◆ Texte extrait ◆
>>>
INTRODUCTION
La construction progressive d'un dispositif
cohérent et articulé de formation agricole : une
impérieuse et incontournable nécessité
De très majoritairement rurale, la
société sénégalaise est passée en quelques
décennies à une urbanisation exacerbée, largement
alimentée par l'exode rural et l'attrait de l'activité
économique foisonnante de la capitale, Dakar.
Depuis 2004 en effet, la population urbaine représente
désormais 51 % de la population totale, et cette proportion va encore
croître, nous y reviendrons.
Cependant, à la différence de pays comme la
France, qui a aussi connu ce basculement rural-urbain, le Sénégal
ne peut compter sur un secteur secondaire développé et en
expansion pour absorber les flux de main d'oeuvre issus de l'exode rural.
L'activité économique, qui se situe massivement
dans « l'informel » (à plus de 90%), n'offre aucune
garantie aux plus exposés, c'est à dire à ceux qui n'ont
que leur seule force de travail pour faire vivre leur famille ; les
diplômés, y compris du Supérieur, ne sont guère
logés à meilleure enseigne étant donné
l'étroitesse du marché de l'emploi relatif au secteur formel (le
seul qui permette de valoriser un niveau de formation certifié).
Il est difficile dans ces conditions de se construire un
avenir, et pire même : de l'imaginer.
On en mesure mieux aujourd'hui la conséquence la plus
visible et la plus médiatisée ; il s'agit du
phénomène des « pirogues-people », né
immédiatement après les évènements tragiques qui se
sont produits dans les enclaves espagnoles de Ceuta et Melilla, en 2005, et
dont l'ampleur n'a fait que révéler crûment une
émigration moins visible mais croissante jusqu'à cette date.
Ce phénomène, qui révèle
l'état de désespérance des jeunes, prêts à
affronter la mort pour une hypothétique clandestinité dans des
pays qu'ils ne connaissent le plus souvent que par la télévision,
semble vouloir être combattu par les plus hautes autorités de
l'Etat depuis mi 2006.
Celles-ci misent beaucoup sur un plan de retour vers
l'agriculture, destiné aux clandestins rapatriés au
Sénégal, mais aussi à tous ceux qui sont tentés par
l'émigration.
Toutefois, au vu des conditions de vie peu enviables du
paysannat, les jeunes ont largement fait savoir que leurs ambitions
étaient toutes autres.
La question est donc : comment faire pour
améliorer l'attractivité des métiers de l'agriculture,
tant sur le plan de la réduction de la pénibilité des
travaux, que sur celui d'une rémunération plus décente du
travail ?
Un rapide survol du développement rural, au cours des
cent dernières années, nous renseigne sur les leviers qui ont
été actionnés pour faire décoller le secteur
agricole ; ils ont pour noms culture attelée, encadrement et
vulgarisation de nouvelles technologies, aménagements hydro agricoles,
semences améliorées, intégration verticale de
filières destinées à l'exportation, telle l'arachide.
<<<
◆ Consigne ◆
Écrivez la suite du texte sur la formation agricole au Sénégal, en partant de sa dernière phrase.

Données sur les éléments et la position du texte
>>>
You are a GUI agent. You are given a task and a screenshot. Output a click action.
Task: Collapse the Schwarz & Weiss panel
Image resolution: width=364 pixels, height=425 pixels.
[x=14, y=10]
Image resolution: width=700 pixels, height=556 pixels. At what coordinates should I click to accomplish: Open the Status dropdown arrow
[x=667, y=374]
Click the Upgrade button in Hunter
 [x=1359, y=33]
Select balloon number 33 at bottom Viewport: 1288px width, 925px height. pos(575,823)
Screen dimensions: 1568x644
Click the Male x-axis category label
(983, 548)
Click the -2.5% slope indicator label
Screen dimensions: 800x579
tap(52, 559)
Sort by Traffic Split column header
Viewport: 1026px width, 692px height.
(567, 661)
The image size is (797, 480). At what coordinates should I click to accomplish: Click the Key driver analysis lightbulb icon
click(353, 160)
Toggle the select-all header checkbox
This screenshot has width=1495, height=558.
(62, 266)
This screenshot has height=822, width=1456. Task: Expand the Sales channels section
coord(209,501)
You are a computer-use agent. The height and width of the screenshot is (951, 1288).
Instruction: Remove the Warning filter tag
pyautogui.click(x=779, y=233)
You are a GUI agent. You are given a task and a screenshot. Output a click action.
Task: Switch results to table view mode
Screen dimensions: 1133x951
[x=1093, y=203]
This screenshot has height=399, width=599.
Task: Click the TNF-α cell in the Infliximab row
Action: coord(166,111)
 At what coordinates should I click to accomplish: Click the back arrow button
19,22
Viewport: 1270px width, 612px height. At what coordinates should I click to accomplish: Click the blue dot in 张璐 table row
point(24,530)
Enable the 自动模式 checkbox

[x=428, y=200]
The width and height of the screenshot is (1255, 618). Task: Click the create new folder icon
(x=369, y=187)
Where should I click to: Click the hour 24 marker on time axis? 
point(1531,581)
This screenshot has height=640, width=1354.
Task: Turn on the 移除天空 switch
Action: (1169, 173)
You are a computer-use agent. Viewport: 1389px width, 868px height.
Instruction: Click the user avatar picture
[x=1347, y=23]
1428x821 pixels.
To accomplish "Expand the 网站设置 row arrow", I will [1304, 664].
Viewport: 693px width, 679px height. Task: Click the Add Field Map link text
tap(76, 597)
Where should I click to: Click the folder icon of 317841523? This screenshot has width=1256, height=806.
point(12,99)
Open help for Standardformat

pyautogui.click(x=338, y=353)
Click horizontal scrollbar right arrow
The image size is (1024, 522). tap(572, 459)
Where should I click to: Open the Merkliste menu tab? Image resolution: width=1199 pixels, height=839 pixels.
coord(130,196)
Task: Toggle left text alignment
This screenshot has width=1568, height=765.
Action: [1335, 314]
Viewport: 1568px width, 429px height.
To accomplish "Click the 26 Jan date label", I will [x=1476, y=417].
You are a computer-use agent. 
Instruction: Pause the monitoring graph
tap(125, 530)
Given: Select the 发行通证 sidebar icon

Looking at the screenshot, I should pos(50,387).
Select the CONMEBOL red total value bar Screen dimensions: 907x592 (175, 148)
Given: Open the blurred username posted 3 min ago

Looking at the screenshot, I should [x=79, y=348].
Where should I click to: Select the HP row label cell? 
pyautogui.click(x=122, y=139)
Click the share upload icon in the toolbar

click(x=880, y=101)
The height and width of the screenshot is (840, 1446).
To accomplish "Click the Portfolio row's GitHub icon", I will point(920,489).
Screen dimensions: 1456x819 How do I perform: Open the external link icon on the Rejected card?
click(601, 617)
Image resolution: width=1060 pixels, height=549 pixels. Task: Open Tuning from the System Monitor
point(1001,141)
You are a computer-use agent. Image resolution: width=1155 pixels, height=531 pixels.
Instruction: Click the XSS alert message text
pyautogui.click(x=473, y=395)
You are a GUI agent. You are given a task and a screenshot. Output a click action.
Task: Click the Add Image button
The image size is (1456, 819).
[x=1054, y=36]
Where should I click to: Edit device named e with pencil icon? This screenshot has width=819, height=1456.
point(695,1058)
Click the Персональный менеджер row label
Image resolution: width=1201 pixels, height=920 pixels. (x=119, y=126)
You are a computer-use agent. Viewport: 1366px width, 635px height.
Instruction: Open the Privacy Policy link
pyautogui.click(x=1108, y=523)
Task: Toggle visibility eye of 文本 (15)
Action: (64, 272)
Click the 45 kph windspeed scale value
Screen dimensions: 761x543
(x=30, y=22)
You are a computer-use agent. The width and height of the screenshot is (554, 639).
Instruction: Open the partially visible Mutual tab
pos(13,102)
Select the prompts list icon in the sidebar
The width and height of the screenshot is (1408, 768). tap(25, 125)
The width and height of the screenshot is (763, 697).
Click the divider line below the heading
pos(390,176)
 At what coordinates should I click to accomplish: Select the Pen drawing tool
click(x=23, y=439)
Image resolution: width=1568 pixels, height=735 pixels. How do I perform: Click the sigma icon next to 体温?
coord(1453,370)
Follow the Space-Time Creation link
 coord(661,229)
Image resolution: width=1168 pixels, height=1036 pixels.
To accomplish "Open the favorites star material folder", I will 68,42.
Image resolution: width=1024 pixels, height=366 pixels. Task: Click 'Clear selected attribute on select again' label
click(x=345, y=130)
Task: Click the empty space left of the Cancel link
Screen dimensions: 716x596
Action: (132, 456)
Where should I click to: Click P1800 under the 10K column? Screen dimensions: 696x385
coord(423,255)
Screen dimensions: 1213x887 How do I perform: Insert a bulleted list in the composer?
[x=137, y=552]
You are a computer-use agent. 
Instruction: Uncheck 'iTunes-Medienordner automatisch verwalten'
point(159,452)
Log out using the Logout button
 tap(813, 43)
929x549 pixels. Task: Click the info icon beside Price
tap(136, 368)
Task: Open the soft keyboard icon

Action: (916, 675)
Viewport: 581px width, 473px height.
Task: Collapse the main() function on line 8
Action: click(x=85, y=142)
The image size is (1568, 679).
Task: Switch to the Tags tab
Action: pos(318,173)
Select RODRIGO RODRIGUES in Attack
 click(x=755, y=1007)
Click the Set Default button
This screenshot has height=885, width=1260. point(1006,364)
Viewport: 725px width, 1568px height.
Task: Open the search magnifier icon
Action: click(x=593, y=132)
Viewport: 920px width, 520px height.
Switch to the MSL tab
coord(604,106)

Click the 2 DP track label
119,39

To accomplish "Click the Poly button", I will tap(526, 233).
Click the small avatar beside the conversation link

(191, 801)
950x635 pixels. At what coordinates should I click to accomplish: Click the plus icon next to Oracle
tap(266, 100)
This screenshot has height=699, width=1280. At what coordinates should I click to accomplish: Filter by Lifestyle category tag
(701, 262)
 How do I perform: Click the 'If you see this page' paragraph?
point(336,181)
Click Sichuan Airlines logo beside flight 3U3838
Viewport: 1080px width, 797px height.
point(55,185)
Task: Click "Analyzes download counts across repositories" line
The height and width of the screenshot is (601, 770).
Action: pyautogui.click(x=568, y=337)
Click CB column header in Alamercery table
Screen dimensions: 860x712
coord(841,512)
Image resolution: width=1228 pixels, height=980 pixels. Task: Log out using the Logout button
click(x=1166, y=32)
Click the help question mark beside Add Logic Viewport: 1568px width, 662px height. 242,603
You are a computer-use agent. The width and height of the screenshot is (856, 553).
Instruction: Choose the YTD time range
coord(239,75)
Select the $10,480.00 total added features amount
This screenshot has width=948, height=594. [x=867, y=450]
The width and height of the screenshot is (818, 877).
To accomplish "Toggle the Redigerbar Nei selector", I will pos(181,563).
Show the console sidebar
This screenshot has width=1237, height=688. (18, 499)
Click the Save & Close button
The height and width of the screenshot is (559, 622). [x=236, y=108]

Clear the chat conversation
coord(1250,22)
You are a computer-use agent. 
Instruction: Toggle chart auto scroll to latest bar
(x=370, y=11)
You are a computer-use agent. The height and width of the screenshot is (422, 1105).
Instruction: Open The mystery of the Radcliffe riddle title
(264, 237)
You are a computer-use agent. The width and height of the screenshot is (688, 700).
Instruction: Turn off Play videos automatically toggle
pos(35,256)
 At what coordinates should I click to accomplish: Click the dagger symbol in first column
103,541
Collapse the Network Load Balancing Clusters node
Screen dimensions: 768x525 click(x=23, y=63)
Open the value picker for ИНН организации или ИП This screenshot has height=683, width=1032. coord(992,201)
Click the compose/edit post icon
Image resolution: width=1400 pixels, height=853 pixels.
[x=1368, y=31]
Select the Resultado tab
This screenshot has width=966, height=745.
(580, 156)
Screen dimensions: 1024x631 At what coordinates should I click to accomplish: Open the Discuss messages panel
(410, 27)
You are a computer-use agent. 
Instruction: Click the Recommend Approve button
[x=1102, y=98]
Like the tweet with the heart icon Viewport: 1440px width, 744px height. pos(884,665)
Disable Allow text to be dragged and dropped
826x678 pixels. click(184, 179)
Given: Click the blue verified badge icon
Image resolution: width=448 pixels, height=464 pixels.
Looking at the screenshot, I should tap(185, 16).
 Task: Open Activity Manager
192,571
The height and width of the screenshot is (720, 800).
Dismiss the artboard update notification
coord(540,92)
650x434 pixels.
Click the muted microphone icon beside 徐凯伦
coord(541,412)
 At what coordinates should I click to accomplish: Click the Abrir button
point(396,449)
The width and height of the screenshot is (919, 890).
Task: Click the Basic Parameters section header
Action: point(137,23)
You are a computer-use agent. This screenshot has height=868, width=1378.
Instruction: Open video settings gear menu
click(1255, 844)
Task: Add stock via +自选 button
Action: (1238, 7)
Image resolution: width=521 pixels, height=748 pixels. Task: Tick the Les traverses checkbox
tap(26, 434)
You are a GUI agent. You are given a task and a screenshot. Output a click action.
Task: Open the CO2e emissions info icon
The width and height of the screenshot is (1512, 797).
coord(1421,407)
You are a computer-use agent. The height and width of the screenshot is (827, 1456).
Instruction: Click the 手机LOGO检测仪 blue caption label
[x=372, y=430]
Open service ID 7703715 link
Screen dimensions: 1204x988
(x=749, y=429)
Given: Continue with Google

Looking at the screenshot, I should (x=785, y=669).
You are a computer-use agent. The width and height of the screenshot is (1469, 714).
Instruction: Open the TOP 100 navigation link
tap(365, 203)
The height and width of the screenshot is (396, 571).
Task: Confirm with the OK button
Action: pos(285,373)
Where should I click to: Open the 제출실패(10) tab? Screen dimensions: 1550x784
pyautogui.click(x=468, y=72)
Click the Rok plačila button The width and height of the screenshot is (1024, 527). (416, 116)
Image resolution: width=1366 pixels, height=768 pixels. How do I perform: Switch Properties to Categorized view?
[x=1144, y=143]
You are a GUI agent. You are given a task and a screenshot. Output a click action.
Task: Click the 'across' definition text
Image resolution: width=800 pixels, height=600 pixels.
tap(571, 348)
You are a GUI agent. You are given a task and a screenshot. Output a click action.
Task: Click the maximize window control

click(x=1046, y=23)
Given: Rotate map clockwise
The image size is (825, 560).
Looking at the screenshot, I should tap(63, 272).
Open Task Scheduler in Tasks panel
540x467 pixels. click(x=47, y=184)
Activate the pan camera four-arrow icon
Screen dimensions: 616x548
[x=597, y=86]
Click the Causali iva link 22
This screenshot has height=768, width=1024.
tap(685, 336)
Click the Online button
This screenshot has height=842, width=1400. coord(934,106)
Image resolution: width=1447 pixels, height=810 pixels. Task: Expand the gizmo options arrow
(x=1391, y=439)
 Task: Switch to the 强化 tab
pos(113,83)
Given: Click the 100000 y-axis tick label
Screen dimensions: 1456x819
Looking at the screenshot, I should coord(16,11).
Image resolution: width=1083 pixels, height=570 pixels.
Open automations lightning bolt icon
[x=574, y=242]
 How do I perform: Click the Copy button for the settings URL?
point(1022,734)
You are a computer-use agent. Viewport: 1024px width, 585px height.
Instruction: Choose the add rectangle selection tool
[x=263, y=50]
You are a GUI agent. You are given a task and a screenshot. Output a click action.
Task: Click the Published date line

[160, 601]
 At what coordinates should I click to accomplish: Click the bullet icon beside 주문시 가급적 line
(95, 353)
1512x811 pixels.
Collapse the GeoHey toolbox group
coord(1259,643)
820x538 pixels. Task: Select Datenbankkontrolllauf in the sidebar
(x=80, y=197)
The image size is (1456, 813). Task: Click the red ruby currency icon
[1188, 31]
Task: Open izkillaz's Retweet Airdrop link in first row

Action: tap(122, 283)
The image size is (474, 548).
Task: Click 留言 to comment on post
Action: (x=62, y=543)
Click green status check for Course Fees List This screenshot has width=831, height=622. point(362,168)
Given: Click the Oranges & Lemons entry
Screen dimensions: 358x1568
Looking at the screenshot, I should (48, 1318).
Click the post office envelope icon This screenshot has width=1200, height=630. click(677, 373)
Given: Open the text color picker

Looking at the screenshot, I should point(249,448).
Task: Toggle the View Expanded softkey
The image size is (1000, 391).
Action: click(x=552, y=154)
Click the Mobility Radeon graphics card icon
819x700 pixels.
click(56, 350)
<<<
◆ Réponse ◆
Pour l'essentiel, la formation n'a concerné que les
seuls agents d'encadrement et les cadres techniques de l'Etat, ce qui a pu
apparaître logique dans une agriculture administrée, la seule qui
intéressait véritablement les décideurs.
Les quelques tentatives d'expérimentation de formation
à l'intention des agriculteurs ont toutes tourné court, du fait
de financements non pérennes, et du désintérêt
manifeste des principaux bénéficiaires visés.
Ceux ci se sont très vite rendus compte que les
formations proposées (et les formateurs avec) méconnaissaient
largement les contraintes de leur propre réalité au quotidien, et
ne s'attachaient qu'à transférer des techniques importées
d'ailleurs, qu'eux-mêmes n'avaient pas les possibilités
financières de mettre en pratique. Sans en connaître le nom, ces
paysans touchaient déjà du doigt ce qui s'apparente à une
injection paradoxale.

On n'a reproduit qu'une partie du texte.